This diagram illustrates two parallel workflows for developing and deploying language models: a self-developed MicroLM pipeline and a Qwen-based migration
%%{init: {"theme": "base", "themeVariables": {"background": "#ffffff", "primaryColor": "#eef6ff", "primaryBorderColor": "#60a5fa", "primaryTextColor": "#0f172a", "lineColor": "#64748b", "clusterBkg": "#f8fafc", "clusterBorder": "#cbd5e1"}}}%%
flowchart TB
subgraph A["主线 A+B:自研 MicroLM"]
direction TB
A1["原始中文语料<br>~141 万条"] --> A2["prepare_pretrain_jsonl.py<br>清洗 · 去重 · 切分 · EOS"]
A2 --> A3["bpe.py<br>byte-level BPE · vocab=6400"]
A3 --> A4["tokenizer.py / tokenization<br>文本 → token ids → memmap"]
A4 --> A5["train_pretrain.py<br>TransformerLM 预训练 · 31.7M"]
A5 --> A6["train_sft.py<br>全参 SFT"]
A5 --> A7["lora.py + LoRA 训练<br>0.83% 可训练参数"]
A6 --> A8["推理与系统化<br>generate_text · chat.py · KV Cache"]
A7 --> A8
end
subgraph B["主线 C+D:Qwen 迁移与结构化输出"]
direction TB
B1["InstructIE 原始数据<br>171K · 12 topics"] --> B2["01~06 数据 pipeline<br>标准化 → 过滤 → 分层 → 派生 → 采样 → 转写"]
B2 --> B3["train_qwen_lora.py<br>Qwen2.5-1.5B + PEFT LoRA"]
B3 --> B4["run_instructie_eval.py<br>4 模型 × 40 prompts × 4 指标"]
B4 --> B5["export_final_model.py<br>merge adaptor → HF 目录"]

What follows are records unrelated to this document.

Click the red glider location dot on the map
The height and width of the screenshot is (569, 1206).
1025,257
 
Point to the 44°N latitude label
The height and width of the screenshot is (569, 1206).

B5 --> B6["vLLM 部署与验证<br>serve · smoke · benchmark · stability"]
end
A8 -. "评测阶段汇合" .-> B4
classDef self fill:#eff6ff,stroke:#60a5fa,stroke-width:1.4px,color:#0f172a;
classDef qwen fill:#f0fdf4,stroke:#22c55e,stroke-width:1.4px,color:#0f172a;
class A1,A2,A3,A4,A5,A6,A7,A8 self;
class B1,B2,B3,B4,B5,B6 qwen;
The diagram presents two distinct but related pipelines for building and deploying large language models. The first, "Self-developed MicroLM," details the process from raw Chinese corpus preprocessing, custom BPE tokenizer creation, pre-training a Transformer LM, to full-parameter SFT or LoRA fine-tuning, culminating in inference and systematization. The second, "Qwen Migration and Structured Output," focuses on migrating and fine-tuning Qwen2.5-1.5B with PEFT LoRA using InstructIE data, followed by structured evaluation, model merging, and vLLM deployment. Both pipelines emphasize fine-tuning, structured evaluation, and deployment, sharing common methodologies like configuration-driven processes and evaluation-first approaches, and converging for a unified evaluation.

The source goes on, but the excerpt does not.